## Problem to solve
Start at the line with "October 2023 (16, 2386)" in the records below, stop at the line with "slot demo pragmatic bonanza (26, 1850)", and return every line in that span exactly, the two end lines included.

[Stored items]
--- START ---
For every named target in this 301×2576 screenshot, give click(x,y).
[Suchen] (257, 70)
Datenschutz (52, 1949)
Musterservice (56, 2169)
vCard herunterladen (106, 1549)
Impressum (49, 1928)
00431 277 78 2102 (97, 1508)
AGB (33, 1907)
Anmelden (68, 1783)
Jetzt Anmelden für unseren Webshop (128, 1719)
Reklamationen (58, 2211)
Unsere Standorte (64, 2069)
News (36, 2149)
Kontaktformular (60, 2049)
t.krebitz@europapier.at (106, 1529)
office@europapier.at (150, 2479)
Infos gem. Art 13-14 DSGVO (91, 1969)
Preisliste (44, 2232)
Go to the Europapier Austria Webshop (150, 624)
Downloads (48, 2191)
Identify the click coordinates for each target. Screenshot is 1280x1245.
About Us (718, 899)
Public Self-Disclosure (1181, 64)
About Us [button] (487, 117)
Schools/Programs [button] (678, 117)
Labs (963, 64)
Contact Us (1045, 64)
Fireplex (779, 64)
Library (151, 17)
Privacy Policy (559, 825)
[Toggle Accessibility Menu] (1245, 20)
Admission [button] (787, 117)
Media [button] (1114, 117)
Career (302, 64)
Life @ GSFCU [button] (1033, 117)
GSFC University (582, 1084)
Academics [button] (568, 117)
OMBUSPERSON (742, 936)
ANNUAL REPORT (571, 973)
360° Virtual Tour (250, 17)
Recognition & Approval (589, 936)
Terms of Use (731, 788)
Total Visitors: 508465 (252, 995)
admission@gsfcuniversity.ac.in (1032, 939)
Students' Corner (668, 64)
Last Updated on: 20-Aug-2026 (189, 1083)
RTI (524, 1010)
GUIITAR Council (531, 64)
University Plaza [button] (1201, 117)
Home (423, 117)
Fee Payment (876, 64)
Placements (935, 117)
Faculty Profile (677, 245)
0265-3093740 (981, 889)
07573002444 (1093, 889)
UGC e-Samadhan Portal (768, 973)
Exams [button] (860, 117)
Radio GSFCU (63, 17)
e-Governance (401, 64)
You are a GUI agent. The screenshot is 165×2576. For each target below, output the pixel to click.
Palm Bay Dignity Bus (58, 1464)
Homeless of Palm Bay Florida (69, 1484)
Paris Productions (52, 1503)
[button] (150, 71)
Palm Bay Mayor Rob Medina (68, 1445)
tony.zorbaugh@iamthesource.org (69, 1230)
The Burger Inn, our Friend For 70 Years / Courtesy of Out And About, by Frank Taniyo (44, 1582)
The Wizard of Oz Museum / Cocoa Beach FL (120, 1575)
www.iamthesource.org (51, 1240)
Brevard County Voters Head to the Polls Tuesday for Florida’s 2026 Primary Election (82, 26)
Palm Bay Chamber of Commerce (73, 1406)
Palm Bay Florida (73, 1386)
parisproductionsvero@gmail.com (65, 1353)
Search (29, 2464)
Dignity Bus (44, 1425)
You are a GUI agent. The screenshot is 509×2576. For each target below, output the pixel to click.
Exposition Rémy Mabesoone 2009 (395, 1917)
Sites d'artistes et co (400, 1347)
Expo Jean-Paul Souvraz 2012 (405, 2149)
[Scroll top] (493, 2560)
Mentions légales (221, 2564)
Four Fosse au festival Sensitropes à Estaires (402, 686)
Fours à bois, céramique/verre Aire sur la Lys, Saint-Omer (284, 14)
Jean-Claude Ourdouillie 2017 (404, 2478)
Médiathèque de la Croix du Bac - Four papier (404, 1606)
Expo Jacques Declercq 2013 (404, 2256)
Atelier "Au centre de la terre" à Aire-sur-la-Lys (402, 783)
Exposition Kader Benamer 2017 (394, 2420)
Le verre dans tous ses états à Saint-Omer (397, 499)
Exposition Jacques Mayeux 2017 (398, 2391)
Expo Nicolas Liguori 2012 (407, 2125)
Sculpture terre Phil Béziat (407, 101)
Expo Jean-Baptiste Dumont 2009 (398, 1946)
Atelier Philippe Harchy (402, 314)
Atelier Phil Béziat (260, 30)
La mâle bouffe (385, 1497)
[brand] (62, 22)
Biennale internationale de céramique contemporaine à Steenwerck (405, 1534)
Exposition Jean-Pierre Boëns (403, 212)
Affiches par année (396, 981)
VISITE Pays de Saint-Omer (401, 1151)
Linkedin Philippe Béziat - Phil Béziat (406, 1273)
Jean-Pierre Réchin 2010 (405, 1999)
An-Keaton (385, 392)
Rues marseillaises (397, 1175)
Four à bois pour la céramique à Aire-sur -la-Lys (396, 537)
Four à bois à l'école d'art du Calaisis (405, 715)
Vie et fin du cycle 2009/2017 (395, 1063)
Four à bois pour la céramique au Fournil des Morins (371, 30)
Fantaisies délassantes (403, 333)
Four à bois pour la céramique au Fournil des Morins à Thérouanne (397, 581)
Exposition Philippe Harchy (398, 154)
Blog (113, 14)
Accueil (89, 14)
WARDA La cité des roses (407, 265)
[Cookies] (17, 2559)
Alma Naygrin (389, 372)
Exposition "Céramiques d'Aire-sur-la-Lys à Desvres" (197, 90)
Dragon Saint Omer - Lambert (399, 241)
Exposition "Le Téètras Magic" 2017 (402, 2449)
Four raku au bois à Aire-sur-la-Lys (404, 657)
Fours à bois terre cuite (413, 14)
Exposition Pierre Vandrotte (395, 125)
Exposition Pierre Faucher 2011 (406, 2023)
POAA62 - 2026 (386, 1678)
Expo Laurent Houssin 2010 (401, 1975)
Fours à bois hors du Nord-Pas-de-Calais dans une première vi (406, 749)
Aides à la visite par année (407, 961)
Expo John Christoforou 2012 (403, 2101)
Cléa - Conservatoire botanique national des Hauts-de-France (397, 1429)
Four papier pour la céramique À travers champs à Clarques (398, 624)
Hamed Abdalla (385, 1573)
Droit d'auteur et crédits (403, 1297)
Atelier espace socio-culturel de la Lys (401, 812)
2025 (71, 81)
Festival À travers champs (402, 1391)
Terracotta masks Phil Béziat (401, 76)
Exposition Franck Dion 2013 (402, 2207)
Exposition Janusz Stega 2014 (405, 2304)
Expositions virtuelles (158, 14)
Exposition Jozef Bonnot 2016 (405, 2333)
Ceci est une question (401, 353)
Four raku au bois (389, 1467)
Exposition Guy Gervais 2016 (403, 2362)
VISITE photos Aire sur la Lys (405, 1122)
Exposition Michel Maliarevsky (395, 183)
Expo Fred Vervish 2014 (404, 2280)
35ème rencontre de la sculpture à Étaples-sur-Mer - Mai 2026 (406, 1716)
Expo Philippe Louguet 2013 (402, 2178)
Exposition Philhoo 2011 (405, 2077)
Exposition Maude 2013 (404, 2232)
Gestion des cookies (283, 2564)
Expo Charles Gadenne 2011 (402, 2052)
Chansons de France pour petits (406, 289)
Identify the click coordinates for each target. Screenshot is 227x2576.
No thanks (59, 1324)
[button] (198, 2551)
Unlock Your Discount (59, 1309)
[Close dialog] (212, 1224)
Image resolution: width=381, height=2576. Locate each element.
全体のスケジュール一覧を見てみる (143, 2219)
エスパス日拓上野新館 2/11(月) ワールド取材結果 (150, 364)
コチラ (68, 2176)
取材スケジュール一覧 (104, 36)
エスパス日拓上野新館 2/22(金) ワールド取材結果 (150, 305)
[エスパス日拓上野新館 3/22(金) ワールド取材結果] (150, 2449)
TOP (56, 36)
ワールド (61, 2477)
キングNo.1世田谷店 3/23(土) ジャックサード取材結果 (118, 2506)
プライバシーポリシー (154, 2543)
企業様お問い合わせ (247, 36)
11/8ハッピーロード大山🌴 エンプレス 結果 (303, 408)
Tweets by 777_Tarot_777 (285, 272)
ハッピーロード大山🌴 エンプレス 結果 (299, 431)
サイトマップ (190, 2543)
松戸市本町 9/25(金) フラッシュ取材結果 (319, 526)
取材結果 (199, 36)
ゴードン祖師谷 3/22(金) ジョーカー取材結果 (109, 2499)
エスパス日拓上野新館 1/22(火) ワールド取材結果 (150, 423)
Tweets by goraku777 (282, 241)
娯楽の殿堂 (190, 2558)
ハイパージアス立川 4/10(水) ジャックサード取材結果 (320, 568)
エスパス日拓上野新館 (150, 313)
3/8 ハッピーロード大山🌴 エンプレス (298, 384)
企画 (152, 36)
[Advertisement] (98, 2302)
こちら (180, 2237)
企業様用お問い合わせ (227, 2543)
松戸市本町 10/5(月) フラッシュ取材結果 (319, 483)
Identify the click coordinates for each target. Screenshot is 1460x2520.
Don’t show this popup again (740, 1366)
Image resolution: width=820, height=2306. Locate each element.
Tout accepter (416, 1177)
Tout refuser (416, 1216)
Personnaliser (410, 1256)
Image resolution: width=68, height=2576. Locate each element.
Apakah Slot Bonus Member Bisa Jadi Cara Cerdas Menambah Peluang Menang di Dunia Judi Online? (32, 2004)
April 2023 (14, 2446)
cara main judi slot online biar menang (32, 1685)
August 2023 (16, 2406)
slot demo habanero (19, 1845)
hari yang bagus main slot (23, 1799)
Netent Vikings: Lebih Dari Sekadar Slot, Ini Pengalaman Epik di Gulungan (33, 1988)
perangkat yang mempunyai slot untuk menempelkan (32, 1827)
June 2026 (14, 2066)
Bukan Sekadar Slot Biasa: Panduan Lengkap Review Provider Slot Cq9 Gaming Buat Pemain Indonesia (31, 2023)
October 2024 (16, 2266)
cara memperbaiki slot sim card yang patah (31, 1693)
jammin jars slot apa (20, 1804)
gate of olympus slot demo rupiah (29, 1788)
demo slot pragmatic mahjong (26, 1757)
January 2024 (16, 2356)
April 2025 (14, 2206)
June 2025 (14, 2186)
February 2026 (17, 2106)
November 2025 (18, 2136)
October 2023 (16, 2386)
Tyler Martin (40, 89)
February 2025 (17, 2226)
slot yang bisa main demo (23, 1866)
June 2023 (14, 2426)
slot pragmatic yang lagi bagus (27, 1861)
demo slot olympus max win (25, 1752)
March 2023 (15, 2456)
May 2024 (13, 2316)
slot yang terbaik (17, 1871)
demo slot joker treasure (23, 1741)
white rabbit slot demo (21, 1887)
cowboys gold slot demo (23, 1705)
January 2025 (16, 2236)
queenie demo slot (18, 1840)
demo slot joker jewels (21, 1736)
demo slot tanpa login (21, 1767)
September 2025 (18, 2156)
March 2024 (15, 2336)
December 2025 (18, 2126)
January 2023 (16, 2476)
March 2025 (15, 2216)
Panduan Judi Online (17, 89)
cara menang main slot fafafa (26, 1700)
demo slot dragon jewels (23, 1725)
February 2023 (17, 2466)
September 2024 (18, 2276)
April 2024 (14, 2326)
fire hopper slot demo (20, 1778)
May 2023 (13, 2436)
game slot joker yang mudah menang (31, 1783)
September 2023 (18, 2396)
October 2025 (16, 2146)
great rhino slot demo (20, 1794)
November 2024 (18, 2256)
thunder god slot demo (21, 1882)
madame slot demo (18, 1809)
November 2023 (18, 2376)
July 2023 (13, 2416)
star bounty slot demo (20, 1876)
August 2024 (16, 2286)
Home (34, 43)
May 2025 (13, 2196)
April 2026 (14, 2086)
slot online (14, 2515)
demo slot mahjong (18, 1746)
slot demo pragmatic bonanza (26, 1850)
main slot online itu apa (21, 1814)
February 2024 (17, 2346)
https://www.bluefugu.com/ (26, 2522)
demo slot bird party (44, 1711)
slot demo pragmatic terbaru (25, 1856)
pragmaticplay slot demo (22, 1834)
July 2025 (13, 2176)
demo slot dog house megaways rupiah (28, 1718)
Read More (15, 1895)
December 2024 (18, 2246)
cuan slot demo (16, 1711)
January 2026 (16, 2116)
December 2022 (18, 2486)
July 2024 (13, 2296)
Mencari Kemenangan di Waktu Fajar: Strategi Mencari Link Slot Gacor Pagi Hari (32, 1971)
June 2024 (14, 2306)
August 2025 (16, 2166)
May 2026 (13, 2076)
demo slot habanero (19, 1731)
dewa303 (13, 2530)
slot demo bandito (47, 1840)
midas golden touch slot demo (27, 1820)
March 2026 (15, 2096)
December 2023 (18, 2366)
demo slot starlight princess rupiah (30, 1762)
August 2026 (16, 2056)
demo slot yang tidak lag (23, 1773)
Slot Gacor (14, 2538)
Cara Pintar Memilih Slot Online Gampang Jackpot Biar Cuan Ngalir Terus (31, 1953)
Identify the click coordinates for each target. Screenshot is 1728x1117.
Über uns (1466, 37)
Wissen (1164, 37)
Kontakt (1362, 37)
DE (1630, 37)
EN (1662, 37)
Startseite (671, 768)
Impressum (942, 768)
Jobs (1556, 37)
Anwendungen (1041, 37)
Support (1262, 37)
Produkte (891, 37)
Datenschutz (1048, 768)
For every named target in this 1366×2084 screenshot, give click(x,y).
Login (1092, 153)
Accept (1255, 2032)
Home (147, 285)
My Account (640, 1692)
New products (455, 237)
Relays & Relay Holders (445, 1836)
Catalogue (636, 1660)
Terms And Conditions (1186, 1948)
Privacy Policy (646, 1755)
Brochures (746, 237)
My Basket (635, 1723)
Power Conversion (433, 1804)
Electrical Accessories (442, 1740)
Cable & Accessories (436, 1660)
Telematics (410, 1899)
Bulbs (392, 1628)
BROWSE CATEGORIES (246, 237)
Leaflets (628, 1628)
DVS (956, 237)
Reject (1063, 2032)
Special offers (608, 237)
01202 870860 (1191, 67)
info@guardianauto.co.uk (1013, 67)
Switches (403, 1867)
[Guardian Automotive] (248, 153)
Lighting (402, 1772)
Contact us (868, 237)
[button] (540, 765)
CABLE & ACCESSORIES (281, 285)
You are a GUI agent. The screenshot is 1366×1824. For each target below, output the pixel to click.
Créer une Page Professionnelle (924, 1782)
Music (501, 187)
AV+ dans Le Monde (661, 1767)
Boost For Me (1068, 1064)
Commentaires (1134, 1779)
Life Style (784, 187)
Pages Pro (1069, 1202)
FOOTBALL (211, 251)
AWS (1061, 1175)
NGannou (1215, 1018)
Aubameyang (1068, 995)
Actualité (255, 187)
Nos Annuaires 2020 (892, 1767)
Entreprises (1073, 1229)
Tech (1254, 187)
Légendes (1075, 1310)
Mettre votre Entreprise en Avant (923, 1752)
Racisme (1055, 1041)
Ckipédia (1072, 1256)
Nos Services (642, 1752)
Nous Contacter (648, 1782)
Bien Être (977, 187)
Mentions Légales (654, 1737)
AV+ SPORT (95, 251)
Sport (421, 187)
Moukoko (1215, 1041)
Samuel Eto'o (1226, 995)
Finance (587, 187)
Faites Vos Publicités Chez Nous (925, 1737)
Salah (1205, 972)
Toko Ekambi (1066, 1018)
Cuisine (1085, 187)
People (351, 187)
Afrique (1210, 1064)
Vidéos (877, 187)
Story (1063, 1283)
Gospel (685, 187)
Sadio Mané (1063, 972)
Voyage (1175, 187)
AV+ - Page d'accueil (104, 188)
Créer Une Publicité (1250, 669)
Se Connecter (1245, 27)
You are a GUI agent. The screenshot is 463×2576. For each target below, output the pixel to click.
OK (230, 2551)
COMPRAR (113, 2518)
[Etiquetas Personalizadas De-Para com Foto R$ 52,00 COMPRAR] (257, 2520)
--- END ---
## Response to the exercise
October 2023 (16, 2386)
Tyler Martin (40, 89)
February 2025 (17, 2226)
slot yang bisa main demo (23, 1866)
June 2023 (14, 2426)
slot pragmatic yang lagi bagus (27, 1861)
demo slot olympus max win (25, 1752)
March 2023 (15, 2456)
May 2024 (13, 2316)
slot yang terbaik (17, 1871)
demo slot joker treasure (23, 1741)
white rabbit slot demo (21, 1887)
cowboys gold slot demo (23, 1705)
January 2025 (16, 2236)
queenie demo slot (18, 1840)
demo slot joker jewels (21, 1736)
demo slot tanpa login (21, 1767)
September 2025 (18, 2156)
March 2024 (15, 2336)
December 2025 (18, 2126)
January 2023 (16, 2476)
March 2025 (15, 2216)
Panduan Judi Online (17, 89)
cara menang main slot fafafa (26, 1700)
demo slot dragon jewels (23, 1725)
February 2023 (17, 2466)
September 2024 (18, 2276)
April 2024 (14, 2326)
fire hopper slot demo (20, 1778)
May 2023 (13, 2436)
game slot joker yang mudah menang (31, 1783)
September 2023 (18, 2396)
October 2025 (16, 2146)
great rhino slot demo (20, 1794)
November 2024 (18, 2256)
thunder god slot demo (21, 1882)
madame slot demo (18, 1809)
November 2023 (18, 2376)
July 2023 (13, 2416)
star bounty slot demo (20, 1876)
August 2024 (16, 2286)
Home (34, 43)
May 2025 (13, 2196)
April 2026 (14, 2086)
slot online (14, 2515)
demo slot mahjong (18, 1746)
slot demo pragmatic bonanza (26, 1850)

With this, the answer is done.